▸ **Extrait du document**
========================================================================
NANTES (44) - JANVIER 1794 - NÉGLIGENCE DANS L'INHUMATION DES CADAVRES ET DES CHEVAUX
ARMÉE DE L'OUEST
EXTRAIT D'UNE LETTRE DES CITOYENS LAUBRY ET NOËL, DE NANTES, LE 1er PLUVIÔSE AN II (20 janvier 1794)
AU MINISTRE DE LA GUERRE
Nous ne pouvons te cacher ce que nous avons apperçu cet après-midi, en allant examiner les dehors de la ville ; il faut l'avoir vu pour le croire. En rentrant en ville, nous vîmes à environ une portée de fusil d'un superbe édifice, tout vis-à-vis des fenêtres, cinq chevaux morts en putréfaction plus ou moins avancée. Nous demandâmes quel était ce beau bâtiment ? On nous répondit que c'était le lieu où le département tenait ses séances. Juge de notre surprise dans ce moment, et quelle fut, lorsqu'après nous être avancés vers l'édifice, nous vîmes contre les murailles et directement sous ses fenêtres, un autre cheval aux yeux très pourris.
Nous ne te dissimulerons pas, et tu le sentiras aussi bien que nous, qu'il faut d'autres pouvoirs que les nôtres pour faire disparaître de pareilles négligences qui, si elles sont encore tolérées quelques semaines, donneront inévitablement lieu à des maladies d'autant plus cruelles, que les mêmes dispositions existent sur toute la surface de cette contrée.
L'on n'apperçoit pas également les nombreux cadavres humains, parce que l'on a jetté dessus quelques pouces de terre qui, à la première pluie douce, n'empêcheront pas les miasmes putrides d'infecter tout l'atmosphère et de porter au loin les principes de la contagion la plus meurtrière. Tous les jours, on en trouve un grand nombre sur les rivages, qu'au lieu d'enterrer, l'on repousse à l'eau, absurde manoeuvre qu'un peu plus loin l'on est obligé de recommencer.
Quoiqu'il en soit, compte toujours sur notre zèle et notre activité pour ramener, autant qu'il sera en notre pouvoir, non seulement la salubrité particulière des hôpitaux, mais aussi la salubrité générale.
Signé Laubry et Noël
Pour extrait Le Ministre de la Guerre.
========================================================================
▸ **Extrait des données**
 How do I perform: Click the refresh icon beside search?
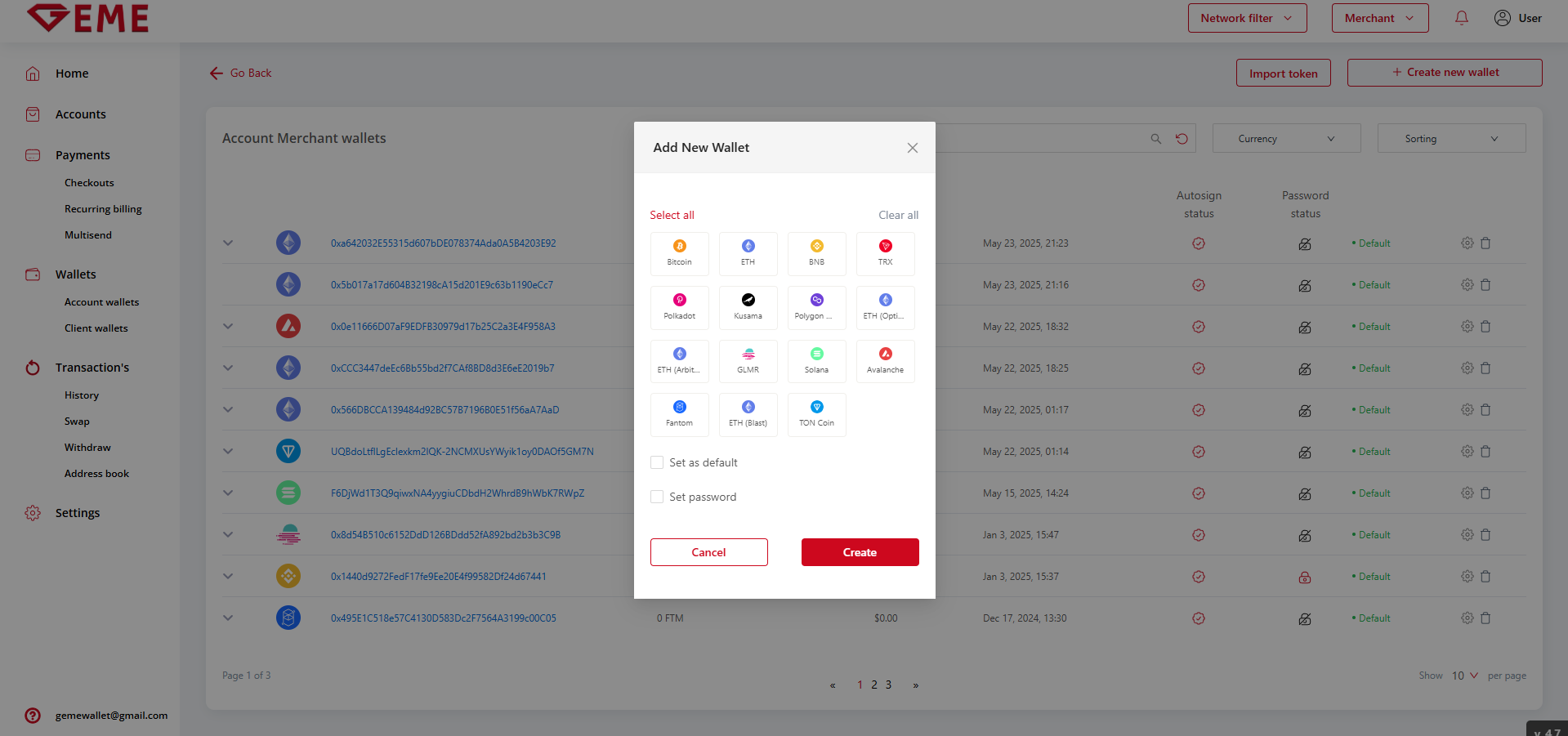point(1182,139)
========================================================================
▸ **Consigne**
Recopiez mot pour mot le passage de la lettre de Laubry et Noël qui va de « L'on n'apperçoit pas » à « obligé de recommencer. ».

▸ **Réponse attendue**
L'on n'apperçoit pas également les nombreux cadavres humains, parce que l'on a jetté dessus quelques pouces de terre qui, à la première pluie douce, n'empêcheront pas les miasmes putrides d'infecter tout l'atmosphère et de porter au loin les principes de la contagion la plus meurtrière. Tous les jours, on en trouve un grand nombre sur les rivages, qu'au lieu d'enterrer, l'on repousse à l'eau, absurde manoeuvre qu'un peu plus loin l'on est obligé de recommencer.